Negative stain TEM

Single partilce

Negative staining is a simple sample preparation method in which protein samples are adsorbed to a continuous carbon film and embedded in a thin layer of dried heavy metal salt to increase specimen contrast. The enhanced contrast of negative stain EM allows viewing of relatively small biological samples (>100kDa).

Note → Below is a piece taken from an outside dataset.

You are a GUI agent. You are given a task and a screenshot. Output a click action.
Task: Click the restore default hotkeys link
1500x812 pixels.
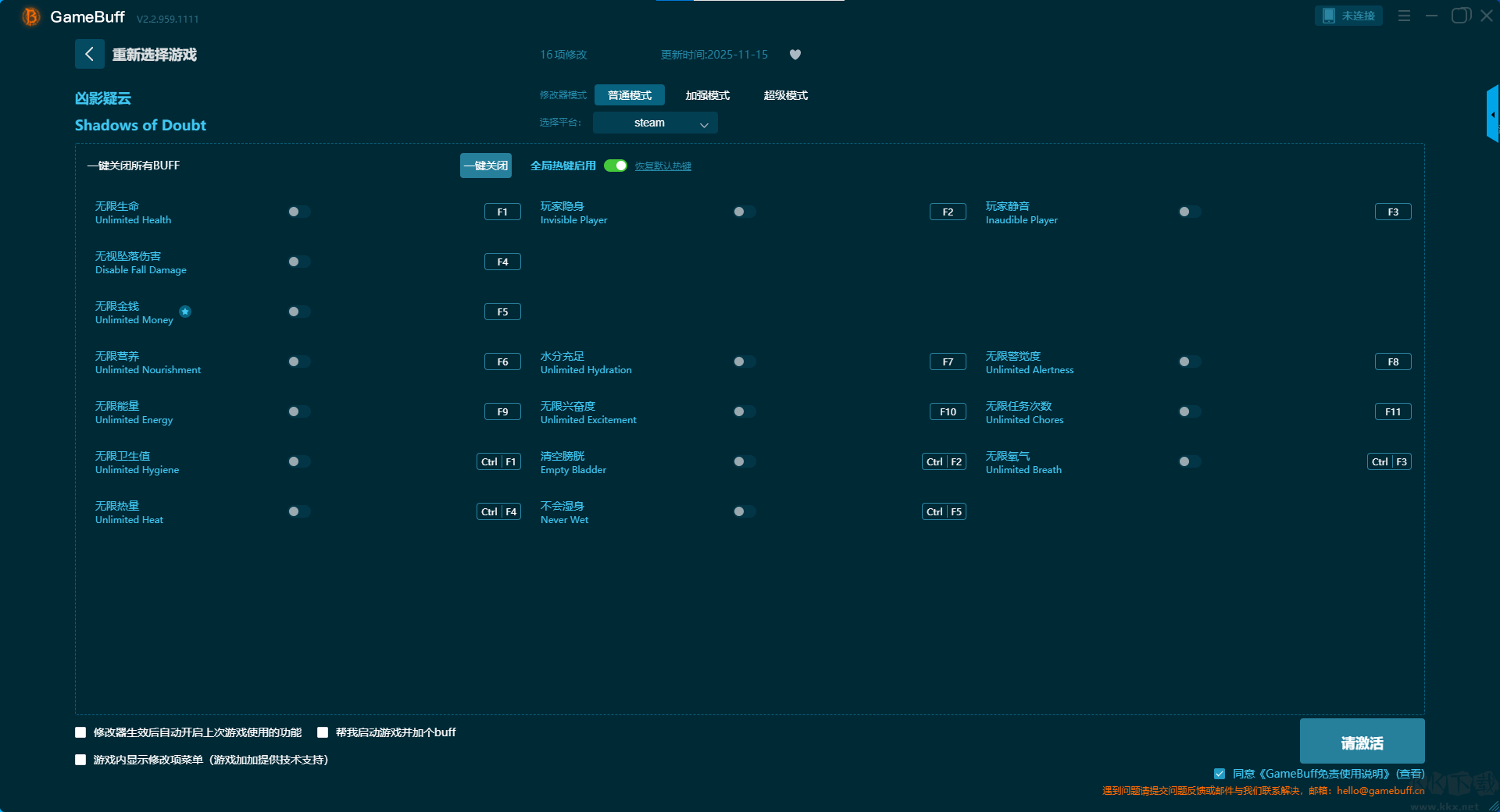click(x=662, y=166)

This method is used mainly to determined 3D structure of small protein and protein complex (<200kDa), assess sample quality (e.g. purity and homogeneity) and determined initioal 3D structure using Random Conical Tilt (RCT) method. It can also be used to answer specific questions concerning protein-protein interactions and identify protein/domain assembly. antibodies or Fab can be visualized when bound to their antigen.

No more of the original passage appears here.